Excerpted data:
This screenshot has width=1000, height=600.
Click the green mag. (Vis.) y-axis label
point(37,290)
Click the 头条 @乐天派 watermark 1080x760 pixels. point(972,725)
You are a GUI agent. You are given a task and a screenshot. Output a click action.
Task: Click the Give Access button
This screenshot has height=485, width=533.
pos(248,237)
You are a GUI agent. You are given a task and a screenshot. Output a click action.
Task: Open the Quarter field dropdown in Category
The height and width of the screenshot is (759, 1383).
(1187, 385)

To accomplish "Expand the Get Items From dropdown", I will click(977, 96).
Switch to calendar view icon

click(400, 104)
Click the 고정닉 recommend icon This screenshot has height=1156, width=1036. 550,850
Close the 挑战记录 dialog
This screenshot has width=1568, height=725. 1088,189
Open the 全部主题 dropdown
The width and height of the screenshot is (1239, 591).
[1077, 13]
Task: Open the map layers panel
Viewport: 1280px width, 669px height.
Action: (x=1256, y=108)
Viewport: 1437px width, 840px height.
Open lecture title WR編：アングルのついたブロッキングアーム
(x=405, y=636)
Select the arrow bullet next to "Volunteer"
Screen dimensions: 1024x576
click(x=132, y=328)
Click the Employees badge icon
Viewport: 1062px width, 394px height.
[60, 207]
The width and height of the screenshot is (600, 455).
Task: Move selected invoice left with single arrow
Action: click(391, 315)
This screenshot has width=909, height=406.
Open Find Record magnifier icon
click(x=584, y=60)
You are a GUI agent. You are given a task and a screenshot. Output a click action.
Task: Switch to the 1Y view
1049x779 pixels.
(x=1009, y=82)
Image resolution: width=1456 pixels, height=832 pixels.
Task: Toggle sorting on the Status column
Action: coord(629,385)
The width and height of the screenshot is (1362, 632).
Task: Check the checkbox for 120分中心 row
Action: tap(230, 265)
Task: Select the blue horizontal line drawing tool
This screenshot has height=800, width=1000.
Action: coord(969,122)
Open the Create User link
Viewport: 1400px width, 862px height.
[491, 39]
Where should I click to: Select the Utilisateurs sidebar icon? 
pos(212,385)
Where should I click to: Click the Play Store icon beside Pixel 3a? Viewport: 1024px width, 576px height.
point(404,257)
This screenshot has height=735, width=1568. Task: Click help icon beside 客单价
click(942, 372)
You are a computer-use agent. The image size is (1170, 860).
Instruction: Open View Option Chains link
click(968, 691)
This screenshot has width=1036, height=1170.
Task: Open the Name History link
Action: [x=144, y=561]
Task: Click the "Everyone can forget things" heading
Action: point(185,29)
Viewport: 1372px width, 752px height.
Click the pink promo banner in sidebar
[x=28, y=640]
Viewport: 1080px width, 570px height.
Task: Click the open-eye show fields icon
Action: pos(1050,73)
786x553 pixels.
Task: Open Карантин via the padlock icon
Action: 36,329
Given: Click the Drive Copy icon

Problem:
Every line of the listing must be written out again exactly.

Task result:
This screenshot has width=1000, height=600.
Click the green mag. (Vis.) y-axis label
point(37,290)
Click the 头条 @乐天派 watermark 1080x760 pixels. point(972,725)
You are a GUI agent. You are given a task and a screenshot. Output a click action.
Task: Click the Give Access button
This screenshot has height=485, width=533.
pos(248,237)
You are a GUI agent. You are given a task and a screenshot. Output a click action.
Task: Open the Quarter field dropdown in Category
The height and width of the screenshot is (759, 1383).
(1187, 385)

To accomplish "Expand the Get Items From dropdown", I will click(977, 96).
Switch to calendar view icon

click(400, 104)
Click the 고정닉 recommend icon This screenshot has height=1156, width=1036. 550,850
Close the 挑战记录 dialog
This screenshot has width=1568, height=725. 1088,189
Open the 全部主题 dropdown
The width and height of the screenshot is (1239, 591).
[1077, 13]
Task: Open the map layers panel
Viewport: 1280px width, 669px height.
Action: (x=1256, y=108)
Viewport: 1437px width, 840px height.
Open lecture title WR編：アングルのついたブロッキングアーム
(x=405, y=636)
Select the arrow bullet next to "Volunteer"
Screen dimensions: 1024x576
click(x=132, y=328)
Click the Employees badge icon
Viewport: 1062px width, 394px height.
[60, 207]
The width and height of the screenshot is (600, 455).
Task: Move selected invoice left with single arrow
Action: click(391, 315)
This screenshot has width=909, height=406.
Open Find Record magnifier icon
click(x=584, y=60)
You are a GUI agent. You are given a task and a screenshot. Output a click action.
Task: Switch to the 1Y view
1049x779 pixels.
(x=1009, y=82)
Image resolution: width=1456 pixels, height=832 pixels.
Task: Toggle sorting on the Status column
Action: coord(629,385)
The width and height of the screenshot is (1362, 632).
Task: Check the checkbox for 120分中心 row
Action: tap(230, 265)
Task: Select the blue horizontal line drawing tool
This screenshot has height=800, width=1000.
Action: coord(969,122)
Open the Create User link
Viewport: 1400px width, 862px height.
[491, 39]
Where should I click to: Select the Utilisateurs sidebar icon? 
pos(212,385)
Where should I click to: Click the Play Store icon beside Pixel 3a? Viewport: 1024px width, 576px height.
point(404,257)
This screenshot has height=735, width=1568. Task: Click help icon beside 客单价
click(942, 372)
You are a computer-use agent. The image size is (1170, 860).
Instruction: Open View Option Chains link
click(968, 691)
This screenshot has width=1036, height=1170.
Task: Open the Name History link
Action: [x=144, y=561]
Task: Click the "Everyone can forget things" heading
Action: point(185,29)
Viewport: 1372px width, 752px height.
Click the pink promo banner in sidebar
[x=28, y=640]
Viewport: 1080px width, 570px height.
Task: Click the open-eye show fields icon
Action: pos(1050,73)
786x553 pixels.
Task: Open Карантин via the padlock icon
Action: 36,329
Given: Click the Drive Copy icon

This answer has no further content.